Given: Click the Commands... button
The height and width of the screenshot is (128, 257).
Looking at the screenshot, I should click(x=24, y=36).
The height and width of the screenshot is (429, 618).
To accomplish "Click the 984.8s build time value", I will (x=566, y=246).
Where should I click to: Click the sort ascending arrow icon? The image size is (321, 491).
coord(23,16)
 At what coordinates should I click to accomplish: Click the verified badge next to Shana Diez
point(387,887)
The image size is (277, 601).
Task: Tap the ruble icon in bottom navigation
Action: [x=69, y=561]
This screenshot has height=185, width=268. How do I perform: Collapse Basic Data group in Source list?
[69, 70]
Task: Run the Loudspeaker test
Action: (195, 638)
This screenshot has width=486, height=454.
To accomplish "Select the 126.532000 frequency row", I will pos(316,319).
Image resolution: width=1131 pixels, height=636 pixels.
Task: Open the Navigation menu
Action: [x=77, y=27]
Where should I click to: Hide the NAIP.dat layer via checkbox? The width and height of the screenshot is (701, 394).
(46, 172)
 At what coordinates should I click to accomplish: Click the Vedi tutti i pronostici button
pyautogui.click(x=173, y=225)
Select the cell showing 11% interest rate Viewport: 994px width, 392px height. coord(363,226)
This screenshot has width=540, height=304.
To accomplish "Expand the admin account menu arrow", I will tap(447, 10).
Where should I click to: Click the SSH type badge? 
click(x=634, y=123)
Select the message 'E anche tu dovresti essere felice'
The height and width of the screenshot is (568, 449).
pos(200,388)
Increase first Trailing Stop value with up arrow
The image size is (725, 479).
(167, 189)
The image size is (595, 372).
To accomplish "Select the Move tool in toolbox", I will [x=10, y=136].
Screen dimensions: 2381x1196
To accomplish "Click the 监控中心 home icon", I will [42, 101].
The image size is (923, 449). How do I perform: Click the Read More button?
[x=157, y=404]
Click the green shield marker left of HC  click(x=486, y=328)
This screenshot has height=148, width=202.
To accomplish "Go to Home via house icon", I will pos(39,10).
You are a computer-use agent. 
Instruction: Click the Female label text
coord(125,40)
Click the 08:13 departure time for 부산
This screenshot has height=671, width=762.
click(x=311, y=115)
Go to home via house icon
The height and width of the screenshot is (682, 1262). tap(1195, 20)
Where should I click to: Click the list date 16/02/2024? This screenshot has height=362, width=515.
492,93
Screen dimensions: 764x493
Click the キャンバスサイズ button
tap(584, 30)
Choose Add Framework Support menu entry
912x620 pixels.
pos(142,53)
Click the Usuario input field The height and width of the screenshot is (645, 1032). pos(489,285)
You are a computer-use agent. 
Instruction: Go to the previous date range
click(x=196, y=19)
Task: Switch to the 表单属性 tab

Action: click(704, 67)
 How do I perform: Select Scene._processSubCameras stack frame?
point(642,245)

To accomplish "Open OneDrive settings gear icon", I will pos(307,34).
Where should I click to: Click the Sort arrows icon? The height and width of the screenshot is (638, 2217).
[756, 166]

PROBLEM DESCRIPTION -
Report how many lines in the listing above contain the string "dimensions", giving the number alone.

EXERCISE RESPONSE -
2